EXERCISE INSTRUCTIONS: Reproduce the lines of the listing below word for word, starting at the line that contains "Given: Click the timestamp" and ending at the line that contains "Action: tap(165, 63)", both included.

........

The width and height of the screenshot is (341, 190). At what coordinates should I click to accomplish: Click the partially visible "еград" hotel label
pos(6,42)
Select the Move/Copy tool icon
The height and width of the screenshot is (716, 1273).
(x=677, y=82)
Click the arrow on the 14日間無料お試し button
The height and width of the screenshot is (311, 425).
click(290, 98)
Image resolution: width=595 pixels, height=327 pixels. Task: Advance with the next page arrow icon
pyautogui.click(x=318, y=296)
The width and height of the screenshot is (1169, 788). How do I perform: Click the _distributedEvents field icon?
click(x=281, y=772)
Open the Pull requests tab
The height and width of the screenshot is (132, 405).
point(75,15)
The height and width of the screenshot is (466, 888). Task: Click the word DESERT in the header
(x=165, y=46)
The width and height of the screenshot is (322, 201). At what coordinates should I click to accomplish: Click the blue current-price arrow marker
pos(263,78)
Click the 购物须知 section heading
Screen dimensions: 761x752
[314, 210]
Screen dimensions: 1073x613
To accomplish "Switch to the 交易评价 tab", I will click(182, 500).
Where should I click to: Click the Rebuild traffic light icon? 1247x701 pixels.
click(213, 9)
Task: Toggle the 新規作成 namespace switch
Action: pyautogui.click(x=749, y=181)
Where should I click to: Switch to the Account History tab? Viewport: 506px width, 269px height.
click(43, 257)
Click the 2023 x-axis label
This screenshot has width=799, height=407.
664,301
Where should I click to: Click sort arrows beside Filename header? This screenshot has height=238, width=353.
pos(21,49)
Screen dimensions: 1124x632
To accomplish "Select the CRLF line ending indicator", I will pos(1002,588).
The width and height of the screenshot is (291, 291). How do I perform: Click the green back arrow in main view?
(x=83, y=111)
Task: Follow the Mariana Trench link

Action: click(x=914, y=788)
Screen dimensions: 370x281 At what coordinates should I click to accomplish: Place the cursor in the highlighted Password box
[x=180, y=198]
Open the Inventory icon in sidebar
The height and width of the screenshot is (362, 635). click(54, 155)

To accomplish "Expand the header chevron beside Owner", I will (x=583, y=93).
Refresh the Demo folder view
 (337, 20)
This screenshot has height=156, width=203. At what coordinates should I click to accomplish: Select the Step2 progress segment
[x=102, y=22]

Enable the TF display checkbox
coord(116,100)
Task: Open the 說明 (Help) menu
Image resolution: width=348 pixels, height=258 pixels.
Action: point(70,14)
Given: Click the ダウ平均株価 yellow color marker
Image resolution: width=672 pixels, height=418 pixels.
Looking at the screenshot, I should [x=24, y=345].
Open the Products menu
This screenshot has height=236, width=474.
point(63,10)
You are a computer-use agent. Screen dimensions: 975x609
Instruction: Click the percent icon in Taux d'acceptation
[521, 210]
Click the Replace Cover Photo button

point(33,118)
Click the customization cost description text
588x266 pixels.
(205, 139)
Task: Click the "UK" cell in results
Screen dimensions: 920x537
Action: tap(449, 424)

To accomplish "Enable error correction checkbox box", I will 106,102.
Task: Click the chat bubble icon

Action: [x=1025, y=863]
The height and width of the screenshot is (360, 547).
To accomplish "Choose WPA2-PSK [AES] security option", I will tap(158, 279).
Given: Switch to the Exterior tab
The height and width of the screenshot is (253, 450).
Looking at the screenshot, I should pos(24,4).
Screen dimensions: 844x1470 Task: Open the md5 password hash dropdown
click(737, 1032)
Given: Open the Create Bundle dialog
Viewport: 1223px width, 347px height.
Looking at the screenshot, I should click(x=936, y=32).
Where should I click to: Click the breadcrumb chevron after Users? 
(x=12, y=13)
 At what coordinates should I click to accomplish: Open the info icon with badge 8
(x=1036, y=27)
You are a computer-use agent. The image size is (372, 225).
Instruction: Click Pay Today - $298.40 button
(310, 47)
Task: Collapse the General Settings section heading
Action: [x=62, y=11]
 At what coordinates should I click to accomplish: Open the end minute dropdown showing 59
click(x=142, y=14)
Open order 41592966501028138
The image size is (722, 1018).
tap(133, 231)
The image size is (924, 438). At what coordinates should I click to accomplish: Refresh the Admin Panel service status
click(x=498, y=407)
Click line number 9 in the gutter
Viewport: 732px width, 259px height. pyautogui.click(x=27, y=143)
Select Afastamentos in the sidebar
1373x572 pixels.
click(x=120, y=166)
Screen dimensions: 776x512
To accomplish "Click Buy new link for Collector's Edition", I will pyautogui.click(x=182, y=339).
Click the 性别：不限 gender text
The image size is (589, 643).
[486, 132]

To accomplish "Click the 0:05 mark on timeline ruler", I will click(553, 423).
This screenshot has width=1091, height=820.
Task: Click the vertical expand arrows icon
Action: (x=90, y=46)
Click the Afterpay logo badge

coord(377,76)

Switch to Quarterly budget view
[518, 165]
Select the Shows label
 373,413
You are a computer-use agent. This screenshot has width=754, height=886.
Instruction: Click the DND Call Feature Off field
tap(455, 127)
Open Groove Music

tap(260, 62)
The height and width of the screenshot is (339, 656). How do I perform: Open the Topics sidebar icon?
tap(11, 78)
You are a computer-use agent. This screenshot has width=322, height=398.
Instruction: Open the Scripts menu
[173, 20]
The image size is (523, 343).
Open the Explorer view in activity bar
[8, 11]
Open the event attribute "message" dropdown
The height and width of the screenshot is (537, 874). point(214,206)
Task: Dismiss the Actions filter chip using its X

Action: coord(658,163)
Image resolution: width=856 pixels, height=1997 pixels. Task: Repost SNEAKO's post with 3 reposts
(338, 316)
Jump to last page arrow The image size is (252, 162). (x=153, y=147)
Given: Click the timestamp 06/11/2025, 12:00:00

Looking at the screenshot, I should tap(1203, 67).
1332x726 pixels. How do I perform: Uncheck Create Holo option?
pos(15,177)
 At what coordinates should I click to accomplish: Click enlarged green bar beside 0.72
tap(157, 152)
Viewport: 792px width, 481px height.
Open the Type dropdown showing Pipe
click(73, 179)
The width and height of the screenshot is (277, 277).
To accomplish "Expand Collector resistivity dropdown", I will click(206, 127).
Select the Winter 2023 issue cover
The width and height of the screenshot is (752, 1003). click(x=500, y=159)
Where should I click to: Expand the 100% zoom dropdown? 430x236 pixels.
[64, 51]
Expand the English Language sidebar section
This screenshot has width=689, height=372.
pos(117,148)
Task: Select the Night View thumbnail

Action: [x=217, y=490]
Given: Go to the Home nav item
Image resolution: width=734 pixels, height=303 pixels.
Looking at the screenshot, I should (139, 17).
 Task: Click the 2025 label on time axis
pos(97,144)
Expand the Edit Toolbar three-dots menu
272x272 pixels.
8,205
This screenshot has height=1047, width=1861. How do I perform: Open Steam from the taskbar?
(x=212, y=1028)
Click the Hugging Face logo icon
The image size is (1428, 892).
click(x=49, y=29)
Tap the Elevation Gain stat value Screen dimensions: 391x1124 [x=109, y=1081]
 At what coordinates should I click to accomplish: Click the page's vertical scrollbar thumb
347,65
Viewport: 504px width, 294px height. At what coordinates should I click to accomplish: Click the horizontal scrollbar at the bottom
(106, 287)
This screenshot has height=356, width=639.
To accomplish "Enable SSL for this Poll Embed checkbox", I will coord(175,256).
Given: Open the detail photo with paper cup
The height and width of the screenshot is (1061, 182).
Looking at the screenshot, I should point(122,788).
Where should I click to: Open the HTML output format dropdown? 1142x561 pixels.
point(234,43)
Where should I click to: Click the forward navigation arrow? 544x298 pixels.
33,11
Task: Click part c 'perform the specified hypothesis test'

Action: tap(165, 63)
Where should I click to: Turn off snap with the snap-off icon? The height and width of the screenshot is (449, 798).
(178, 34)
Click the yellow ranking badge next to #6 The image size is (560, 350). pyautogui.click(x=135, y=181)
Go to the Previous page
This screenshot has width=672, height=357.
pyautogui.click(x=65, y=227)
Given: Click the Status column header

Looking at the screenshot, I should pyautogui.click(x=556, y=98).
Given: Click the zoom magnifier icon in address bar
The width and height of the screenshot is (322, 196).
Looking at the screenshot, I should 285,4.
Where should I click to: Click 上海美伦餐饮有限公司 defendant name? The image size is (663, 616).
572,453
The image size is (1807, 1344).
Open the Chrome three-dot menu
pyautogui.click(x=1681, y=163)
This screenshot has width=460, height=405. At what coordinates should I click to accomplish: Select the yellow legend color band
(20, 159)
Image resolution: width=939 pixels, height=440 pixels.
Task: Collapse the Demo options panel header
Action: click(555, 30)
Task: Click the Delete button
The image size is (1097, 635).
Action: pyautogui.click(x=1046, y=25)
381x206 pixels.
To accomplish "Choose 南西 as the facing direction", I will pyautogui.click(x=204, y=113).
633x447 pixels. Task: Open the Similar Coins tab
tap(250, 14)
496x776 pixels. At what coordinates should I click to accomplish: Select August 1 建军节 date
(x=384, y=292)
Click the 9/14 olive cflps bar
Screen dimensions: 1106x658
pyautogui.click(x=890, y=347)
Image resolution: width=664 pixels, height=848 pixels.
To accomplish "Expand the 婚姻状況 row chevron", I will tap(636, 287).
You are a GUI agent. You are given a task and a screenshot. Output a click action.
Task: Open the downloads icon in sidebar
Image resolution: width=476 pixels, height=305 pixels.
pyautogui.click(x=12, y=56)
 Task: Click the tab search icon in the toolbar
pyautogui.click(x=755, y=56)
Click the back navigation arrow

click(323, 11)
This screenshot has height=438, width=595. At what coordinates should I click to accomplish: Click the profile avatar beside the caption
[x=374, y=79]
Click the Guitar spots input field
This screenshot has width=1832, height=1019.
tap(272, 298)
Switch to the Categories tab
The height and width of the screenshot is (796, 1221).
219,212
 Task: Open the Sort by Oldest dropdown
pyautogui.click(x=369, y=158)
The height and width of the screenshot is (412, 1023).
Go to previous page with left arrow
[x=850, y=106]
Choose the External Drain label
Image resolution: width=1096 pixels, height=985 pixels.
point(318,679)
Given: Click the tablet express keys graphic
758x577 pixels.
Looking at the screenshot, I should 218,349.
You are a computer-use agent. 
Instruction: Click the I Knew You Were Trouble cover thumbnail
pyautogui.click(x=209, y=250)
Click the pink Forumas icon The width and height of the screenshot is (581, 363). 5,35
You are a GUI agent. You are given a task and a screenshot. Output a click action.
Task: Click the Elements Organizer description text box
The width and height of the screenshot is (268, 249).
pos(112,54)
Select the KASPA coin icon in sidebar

........

ANSWER TO THE EXERCISE:
Given: Click the timestamp 06/11/2025, 12:00:00

Looking at the screenshot, I should tap(1203, 67).
1332x726 pixels. How do I perform: Uncheck Create Holo option?
pos(15,177)
 At what coordinates should I click to accomplish: Click enlarged green bar beside 0.72
tap(157, 152)
Viewport: 792px width, 481px height.
Open the Type dropdown showing Pipe
click(73, 179)
The width and height of the screenshot is (277, 277).
To accomplish "Expand Collector resistivity dropdown", I will click(206, 127).
Select the Winter 2023 issue cover
The width and height of the screenshot is (752, 1003). click(x=500, y=159)
Where should I click to: Expand the 100% zoom dropdown? 430x236 pixels.
[64, 51]
Expand the English Language sidebar section
This screenshot has width=689, height=372.
pos(117,148)
Task: Select the Night View thumbnail

Action: [x=217, y=490]
Given: Go to the Home nav item
Image resolution: width=734 pixels, height=303 pixels.
Looking at the screenshot, I should (139, 17).
 Task: Click the 2025 label on time axis
pos(97,144)
Expand the Edit Toolbar three-dots menu
272x272 pixels.
8,205
This screenshot has height=1047, width=1861. How do I perform: Open Steam from the taskbar?
(x=212, y=1028)
Click the Hugging Face logo icon
The image size is (1428, 892).
click(x=49, y=29)
Tap the Elevation Gain stat value Screen dimensions: 391x1124 [x=109, y=1081]
 At what coordinates should I click to accomplish: Click the page's vertical scrollbar thumb
347,65
Viewport: 504px width, 294px height. At what coordinates should I click to accomplish: Click the horizontal scrollbar at the bottom
(106, 287)
This screenshot has height=356, width=639.
To accomplish "Enable SSL for this Poll Embed checkbox", I will coord(175,256).
Given: Open the detail photo with paper cup
The height and width of the screenshot is (1061, 182).
Looking at the screenshot, I should point(122,788).
Where should I click to: Open the HTML output format dropdown? 1142x561 pixels.
point(234,43)
Where should I click to: Click the forward navigation arrow? 544x298 pixels.
33,11
Task: Click part c 'perform the specified hypothesis test'

Action: tap(165, 63)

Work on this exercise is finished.